Saturday, February 14, 2009

A Post-Auto-Industrial Society

This morning's Wall Street Journal features a front-page report on the progress with the General Motors automotive bailout: "GM to Offer Two Choices: Bankruptcy or More Aid" (the full essay is available here).

GM's basically demanding more money, billions more. The Detroit car manufacturer is "too big to fail," as some argued late last year as the firm headed into possible bankruptcy. The prognosis heading into GM's March 31 deadline for a viable restructuring plan doesn't look good, and those working on various contingencies "say progress has been slowed by the fact the Obama administration has yet to appoint a 'car czar,' as envisioned by the bailout program."

I haven't followed the auto bailout all that closely, just enough to note that I leased a new Honda Civic in December, where I asked, "
What Happened to Buy American?" But the latest New York Review has a thought-provoking essay that's worth a look, especially for its intellectual honesty regarding the purposes and rationales for government intervention in the American automobile sector: "Can We Transform the Auto-Industrial Society?"

The author is
Emma Rothschild, who is the Director of the Joint Centre for History and Economics at King's College, Cambridge, and the Jeremy and Jane Knowles Professor of History at Harvard University.

Here's this from
the essay:

The present and impending disorder of the automobile companies is a reminder, even more than the decline of the housing and banking industries, of the desolation of the Great Depression. It is a reminder, too, of economic history, or of the rise and decline of industrial destinies. When the listing of the "Fortune 500" began in 1955, General Motors was the largest American corporation, and it was one of the three largest, measured in revenues, every year until 2007. GM was the "largest industrial corporation in the world," in its own description of 1989, and it was engaged, at the time, in "the most massive reindustrialization program ever attempted." It was an incarnation of American economic change, as a GM vice-president suggested during the earlier automotive crisis of 1973: "To say that a company that has successfully grown over a period of 65 years—a period marked by two world wars and a major economic depression—will suddenly be unable to adapt to the changing challenge...flies in the face of common sense"; it "denies history."

━━━

- [To be done]:
a) Reproduce everything in the GM bailout post from "This morning's Wall" down to "is available here).".
b) Extract each line of the entries that contains the string "width", matching case exactly.

- [Input data]:
━━━

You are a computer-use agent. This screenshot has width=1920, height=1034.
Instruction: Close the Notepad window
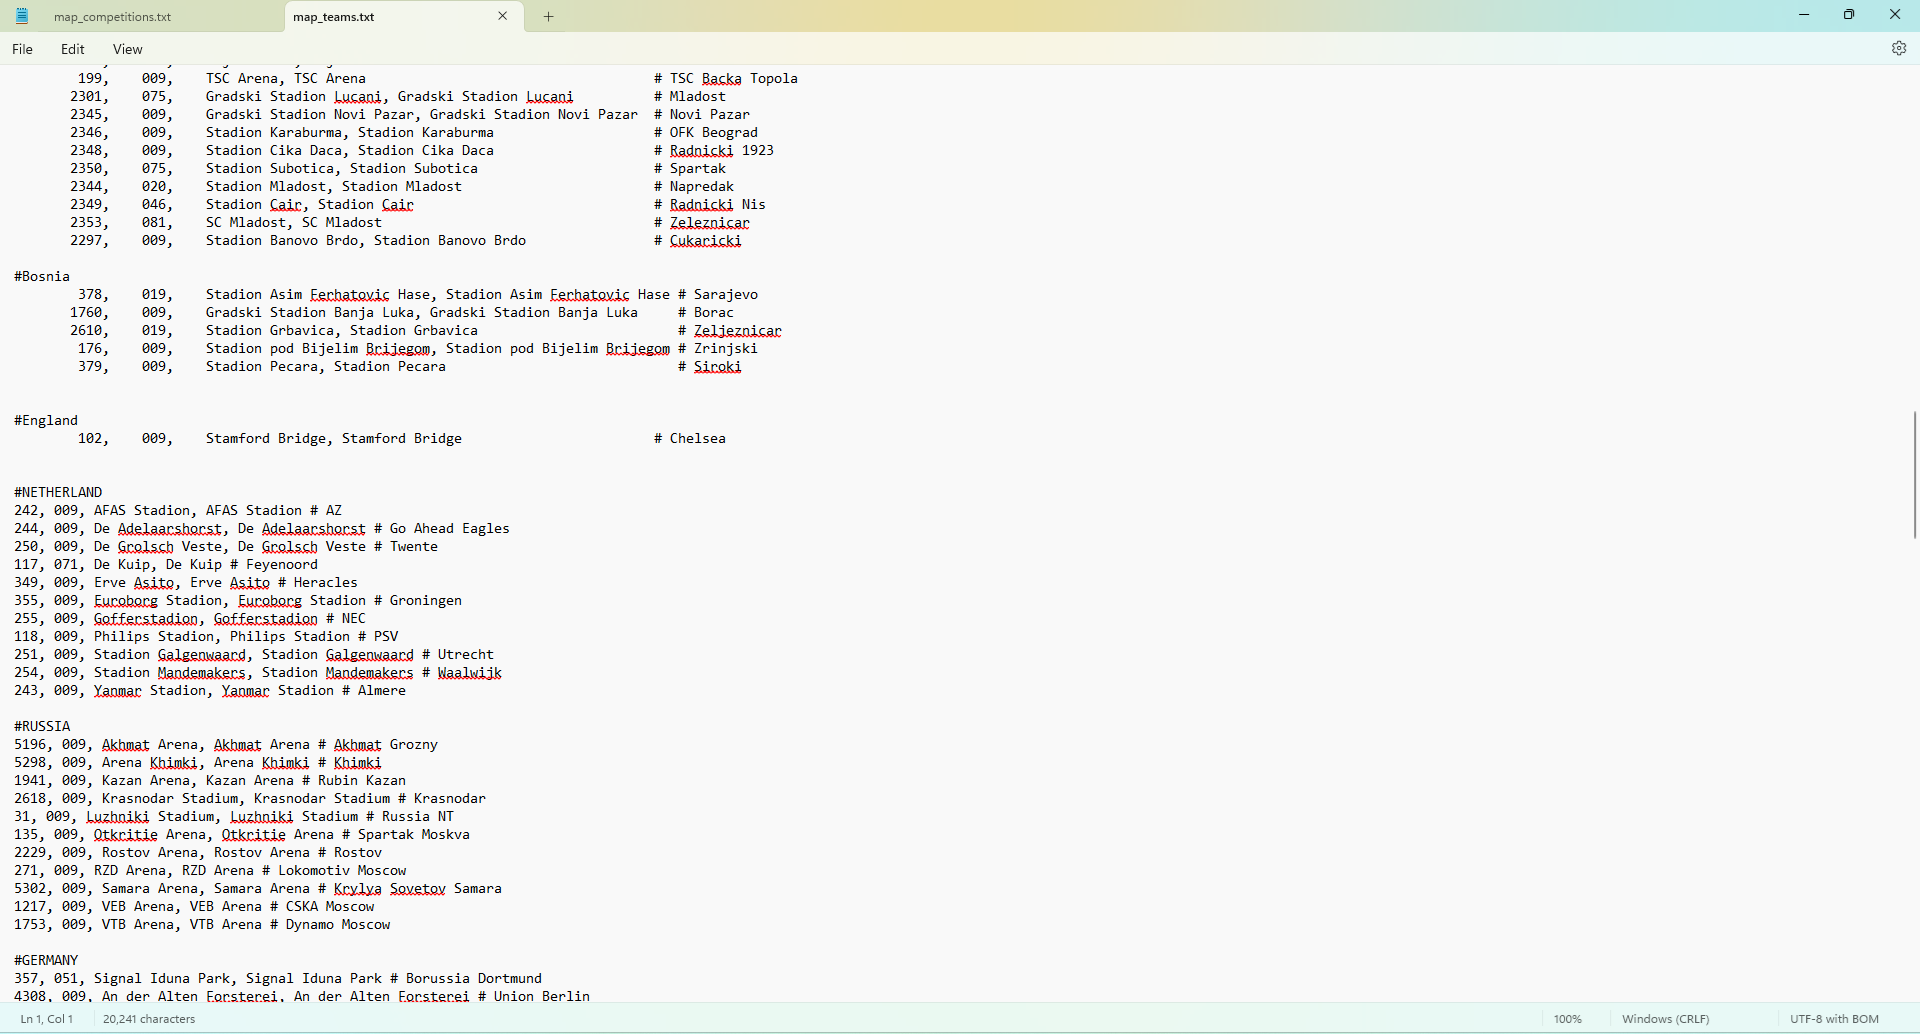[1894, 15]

━━━

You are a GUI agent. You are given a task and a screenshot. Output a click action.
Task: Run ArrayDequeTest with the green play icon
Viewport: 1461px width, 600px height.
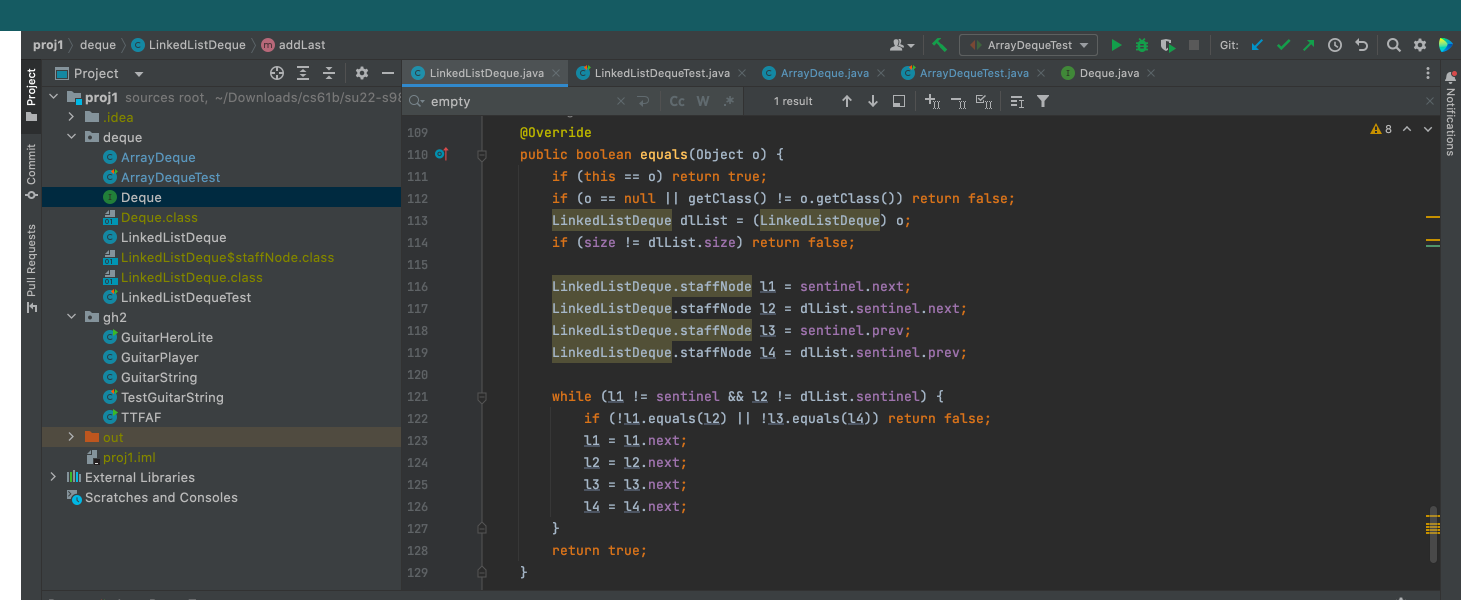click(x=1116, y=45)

━━━

- [Results in order]:
a)
This morning's Wall Street Journal features a front-page report on the progress with the General Motors automotive bailout: "GM to Offer Two Choices: Bankruptcy or More Aid" (the full essay is available here).

b)
You are a computer-use agent. This screenshot has width=1920, height=1034.
Viewport: 1461px width, 600px height.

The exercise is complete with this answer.